## Work required
Reproduce the records below verbatim, line for line.

Records for locating text and elements:

+++++

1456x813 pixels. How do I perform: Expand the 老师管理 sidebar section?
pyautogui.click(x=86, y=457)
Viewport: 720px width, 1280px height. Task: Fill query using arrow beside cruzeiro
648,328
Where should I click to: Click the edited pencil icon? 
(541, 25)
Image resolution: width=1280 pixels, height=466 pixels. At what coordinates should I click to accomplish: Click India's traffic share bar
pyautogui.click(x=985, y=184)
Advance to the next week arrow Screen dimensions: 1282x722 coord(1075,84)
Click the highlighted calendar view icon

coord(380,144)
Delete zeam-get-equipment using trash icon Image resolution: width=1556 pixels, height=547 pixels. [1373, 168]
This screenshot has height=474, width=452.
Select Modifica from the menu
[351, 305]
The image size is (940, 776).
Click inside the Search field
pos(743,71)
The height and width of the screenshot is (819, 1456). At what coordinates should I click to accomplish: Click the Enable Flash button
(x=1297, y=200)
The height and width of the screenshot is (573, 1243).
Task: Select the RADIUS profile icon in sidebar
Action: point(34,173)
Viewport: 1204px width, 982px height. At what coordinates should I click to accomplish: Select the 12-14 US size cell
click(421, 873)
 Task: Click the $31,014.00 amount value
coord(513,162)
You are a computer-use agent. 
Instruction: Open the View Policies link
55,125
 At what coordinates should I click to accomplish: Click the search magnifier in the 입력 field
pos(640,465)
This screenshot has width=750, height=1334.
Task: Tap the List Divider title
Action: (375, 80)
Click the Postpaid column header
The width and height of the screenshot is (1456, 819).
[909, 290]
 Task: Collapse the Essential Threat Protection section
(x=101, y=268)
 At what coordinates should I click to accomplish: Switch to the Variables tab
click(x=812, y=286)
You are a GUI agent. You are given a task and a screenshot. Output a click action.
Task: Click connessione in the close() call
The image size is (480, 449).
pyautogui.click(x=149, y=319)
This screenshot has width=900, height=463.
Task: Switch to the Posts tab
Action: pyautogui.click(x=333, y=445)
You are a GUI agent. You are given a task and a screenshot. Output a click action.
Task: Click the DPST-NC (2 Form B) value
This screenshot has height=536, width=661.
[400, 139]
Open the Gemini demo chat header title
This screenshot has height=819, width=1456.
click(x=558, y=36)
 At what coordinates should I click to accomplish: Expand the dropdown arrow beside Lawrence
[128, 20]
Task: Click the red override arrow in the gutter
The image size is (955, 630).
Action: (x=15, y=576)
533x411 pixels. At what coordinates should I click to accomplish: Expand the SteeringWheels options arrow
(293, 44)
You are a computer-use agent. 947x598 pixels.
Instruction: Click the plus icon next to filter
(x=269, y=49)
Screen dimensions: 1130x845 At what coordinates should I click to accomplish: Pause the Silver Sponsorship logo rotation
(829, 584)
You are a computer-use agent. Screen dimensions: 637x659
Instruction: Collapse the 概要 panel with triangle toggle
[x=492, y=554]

+++++

## Right answer
1456x813 pixels. How do I perform: Expand the 老师管理 sidebar section?
pyautogui.click(x=86, y=457)
Viewport: 720px width, 1280px height. Task: Fill query using arrow beside cruzeiro
648,328
Where should I click to: Click the edited pencil icon? 
(541, 25)
Image resolution: width=1280 pixels, height=466 pixels. At what coordinates should I click to accomplish: Click India's traffic share bar
pyautogui.click(x=985, y=184)
Advance to the next week arrow Screen dimensions: 1282x722 coord(1075,84)
Click the highlighted calendar view icon

coord(380,144)
Delete zeam-get-equipment using trash icon Image resolution: width=1556 pixels, height=547 pixels. [1373, 168]
This screenshot has height=474, width=452.
Select Modifica from the menu
[351, 305]
The image size is (940, 776).
Click inside the Search field
pos(743,71)
The height and width of the screenshot is (819, 1456). At what coordinates should I click to accomplish: Click the Enable Flash button
(x=1297, y=200)
The height and width of the screenshot is (573, 1243).
Task: Select the RADIUS profile icon in sidebar
Action: point(34,173)
Viewport: 1204px width, 982px height. At what coordinates should I click to accomplish: Select the 12-14 US size cell
click(421, 873)
 Task: Click the $31,014.00 amount value
coord(513,162)
You are a computer-use agent. 
Instruction: Open the View Policies link
55,125
 At what coordinates should I click to accomplish: Click the search magnifier in the 입력 field
pos(640,465)
This screenshot has width=750, height=1334.
Task: Tap the List Divider title
Action: (375, 80)
Click the Postpaid column header
The width and height of the screenshot is (1456, 819).
[909, 290]
 Task: Collapse the Essential Threat Protection section
(x=101, y=268)
 At what coordinates should I click to accomplish: Switch to the Variables tab
click(x=812, y=286)
You are a GUI agent. You are given a task and a screenshot. Output a click action.
Task: Click connessione in the close() call
The image size is (480, 449).
pyautogui.click(x=149, y=319)
This screenshot has width=900, height=463.
Task: Switch to the Posts tab
Action: pyautogui.click(x=333, y=445)
You are a GUI agent. You are given a task and a screenshot. Output a click action.
Task: Click the DPST-NC (2 Form B) value
This screenshot has height=536, width=661.
[400, 139]
Open the Gemini demo chat header title
This screenshot has height=819, width=1456.
click(x=558, y=36)
 At what coordinates should I click to accomplish: Expand the dropdown arrow beside Lawrence
[128, 20]
Task: Click the red override arrow in the gutter
The image size is (955, 630).
Action: (x=15, y=576)
533x411 pixels. At what coordinates should I click to accomplish: Expand the SteeringWheels options arrow
(293, 44)
You are a computer-use agent. 947x598 pixels.
Instruction: Click the plus icon next to filter
(x=269, y=49)
Screen dimensions: 1130x845 At what coordinates should I click to accomplish: Pause the Silver Sponsorship logo rotation
(829, 584)
You are a computer-use agent. Screen dimensions: 637x659
Instruction: Collapse the 概要 panel with triangle toggle
[x=492, y=554]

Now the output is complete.